The Church in Wichita was honored to receive Shane Claiborne, a fellow laborer from Philadelphia, who is a prominent voice in the New Monastic movement and an inspiration for many people – especially young Evangelical Christians – who are tired of “business as usual” in the Church and who long for a more radical call to discipleship in the Way of Jesus. Claiborne came to Wichita as a part of a larger speaking tour, during which he visited several Kansas communities. In Wichita, he spoke at Eastminster Presbyterian Church to a largely Evangelical audience. Claiborne preaches a message of unity within the church and between Protestant denominations, the Roman Catholic Church, and other branches of Christianity. He says that he and those in his community seek a renewal in the Church, not a continuation of the centuries of divisions that created the modern face of the Western church.
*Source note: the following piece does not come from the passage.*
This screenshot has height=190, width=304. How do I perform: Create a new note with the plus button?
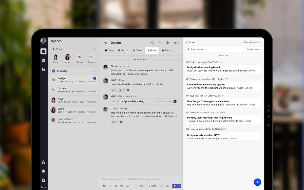257,182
Claiborne especially highlighted the obligation of Christians (or “Christ-followers”) to work for social justice. He says that, “one of the signs of the early Church was ending poverty” (see Acts 4:34). Claiborne’s inclusive message stresses the importance of working with those whom we do not fully agree with – theologically or otherwise – so that together we might be about the work of the Kingdom of God. Hospitality to our brothers and sisters is critical to Claiborne’s understanding of the gospel. In particular, Claiborne preaches a Christ-like solidarity with those who are most shunned and despised by our society, such as the homeless, the addict, the physically and mentally infirm, and the poor. It is not enough to give charity, we must be an incarnational community; we are called to live and work among the poor. Flowing naturally from this loving concern for all of God’s children, Claiborne was explicit that the Way of Jesus is the way of nonviolence: War and oppression are incompatible with the Christian life.

I was impressed with Claiborne’s message, especially in that he combined a fidelity to orthodoxy (right belief) with a commitment to orthopraxy (right practice). Claiborne affirms the creeds of Roman and Protestant Christianity, but he insists that mere belief in Christ is not sufficient – we must strive to be like Christ in our lives. Love, mercy and humility are the key ingredients of our walk in the Way of Jesus; if our way of living does not give testimony to our belief in the person of Jesus, our intellectual assent to church doctrine is meaningless. As Claiborne put it: “You can have all the right answers and still be mean.”

One disappointment that I had with Claiborne’s presentation that day was that he did not explicitly direct his hearers to the Inward Teacher, Christ in us. During the question-and-answer session, several individuals stood and asked questions of Claiborne: they wanted to know how they were to live this radical life of discipleship that Claiborne had been talking about. It felt like they were looking for a technique, a set of steps to follow, a rule to walk by. Claiborne did well in that he did not claim to have the answers; he made it clear that he was living out of his own experience and in his own context and that each of us must determine what is right in our own situation. But I wish that he had taken it a step further, directing his audience to seek guidance from the immediate presence of the Holy Spirit in our midst and in our hearts. I wish he had said, “I can’t tell you what the next step is for you – but Jesus Christ can, and he’s ready to lead you if you get still and listen within your heart for his voice.” It is clear to me that Claiborne himself practices this inward listening; it was implicit in everything he said. I just wish he had made it explicit for his audience, many of whom may never have heard of such a concept.